View Full Version : while with "lesser than" not working
lyngeled
December 21st, 2010, 11:17 PM
Hi, I am trying an "while" with "lesser than" or "greater than" but this example I have found do not work, what's wrong?: #!/bin/bash num=1 while [$num -lt 5]; do num=$[$num + 1]; echo $num; done Regards Lars
unknownPoster
December 21st, 2010, 11:30 PM
it's standard practice on this forum to surround your code with the code tags. Just for readability, I assume this is your program/script:
#!/bin/bash
num=1
while [$num -lt 5];
do num=$[$num + 1];
echo $num;
done
r-senior
December 21st, 2010, 11:40 PM
Don't forget Bash is not as lenient with spacing as a typical programming language. The spaces inside the square brackets (and indeed the lack of spaces in the assignment) are significant.
$ cat test.sh
#!/bin/bash
n=1
while [ $n -le 5 ]; do
echo $((n++))
done
$ ./test.sh
1
2
3
4
5
What error message did you get?
lyngeled
December 22nd, 2010, 02:54 PM
Ok - that worked. Thanks!
I will continue on my script...
Lars
psusi
December 22nd, 2010, 03:41 PM
$[$num + 1] is nonsense, you want $(($num + 1)).
MadCow108
December 22nd, 2010, 04:57 PM
$[$num + 1] is nonsense, you want $(($num + 1)).
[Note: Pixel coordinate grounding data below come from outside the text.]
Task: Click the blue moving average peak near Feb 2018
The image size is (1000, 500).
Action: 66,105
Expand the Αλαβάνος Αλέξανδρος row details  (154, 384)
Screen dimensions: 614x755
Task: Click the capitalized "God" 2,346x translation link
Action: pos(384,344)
its not nonsense, its just less portable.
For bash it works fine but it will fail in dash.
psusi
December 22nd, 2010, 05:48 PM
its not nonsense, its just less portable.
For bash it works fine but it will fail in dash.
Weird. I can't find any reference to $[ in the bash manual, but it does seem to work.
hakermania
December 22nd, 2010, 06:01 PM
Please mark the thread as Solved.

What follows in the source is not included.